**EXERCISE BRIEF**
Return the full set of entries below exactly, leaving every image out.

Stored data entries
=====
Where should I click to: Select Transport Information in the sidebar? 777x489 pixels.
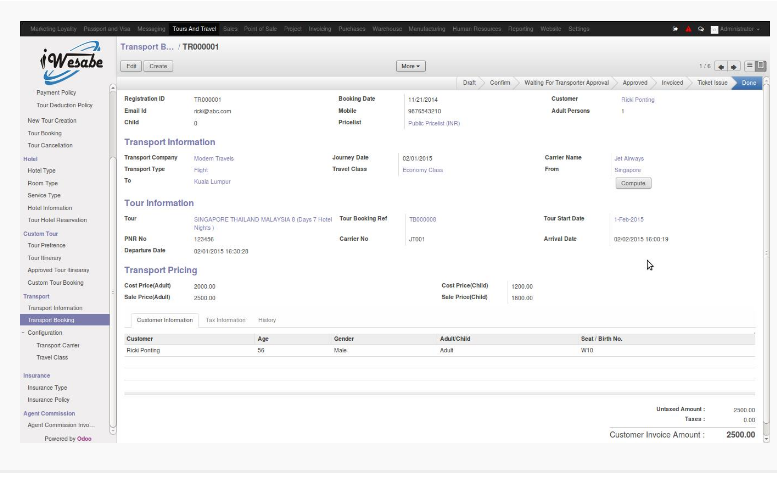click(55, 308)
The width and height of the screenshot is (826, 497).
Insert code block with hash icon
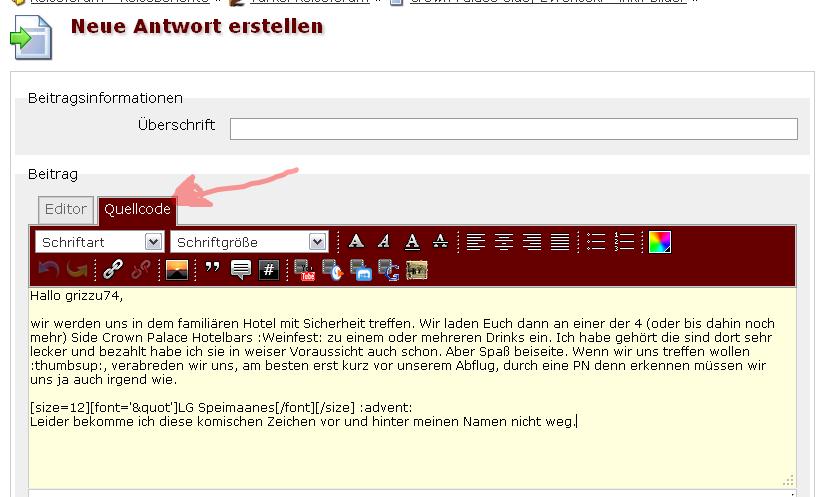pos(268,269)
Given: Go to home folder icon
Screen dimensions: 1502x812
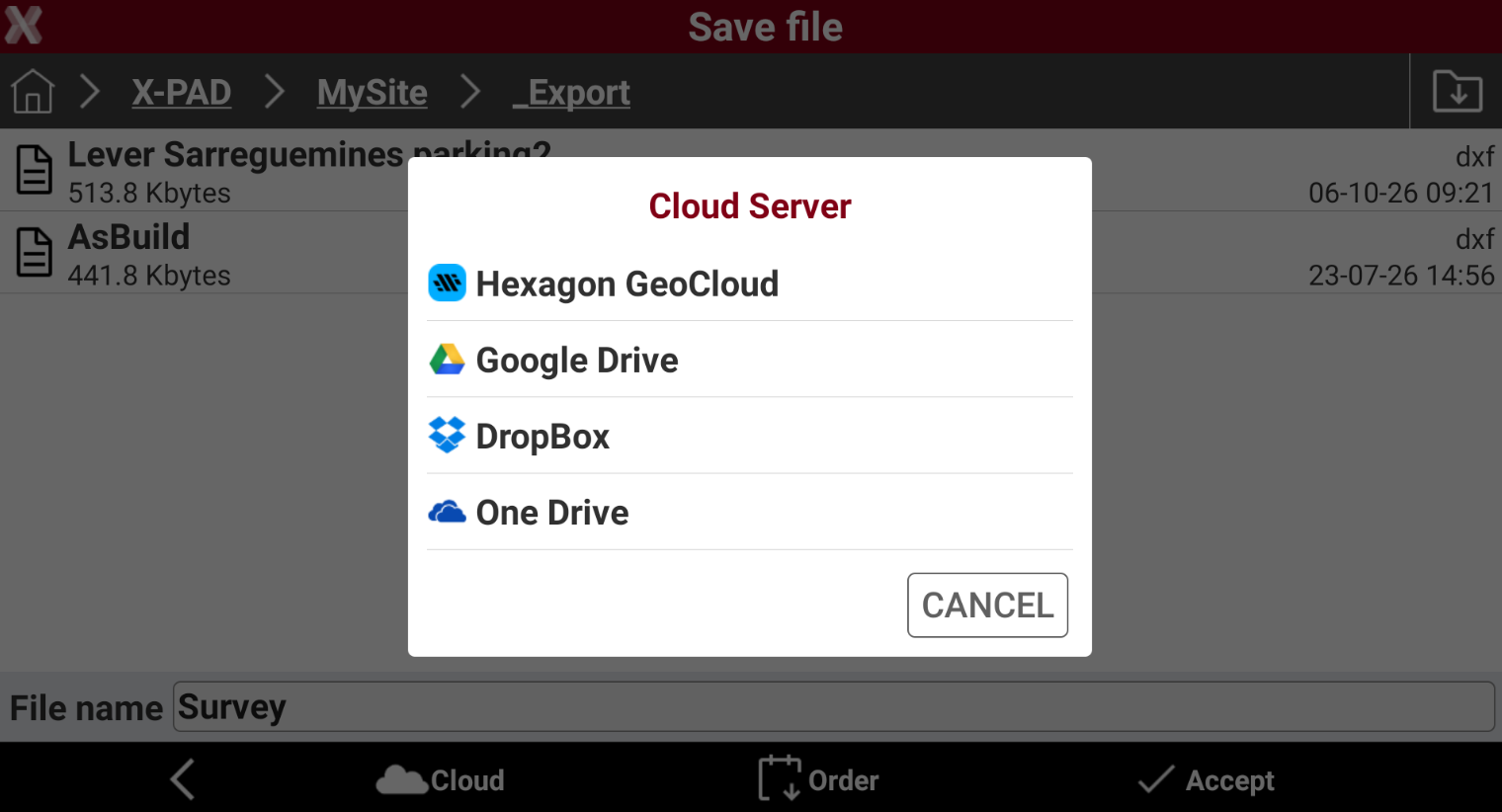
=====
**REPLY TO THE TASK**
Where should I click to: Select Transport Information in the sidebar? 777x489 pixels.
click(55, 308)
The width and height of the screenshot is (826, 497).
Insert code block with hash icon
pos(268,269)
Given: Go to home folder icon
Screen dimensions: 1502x812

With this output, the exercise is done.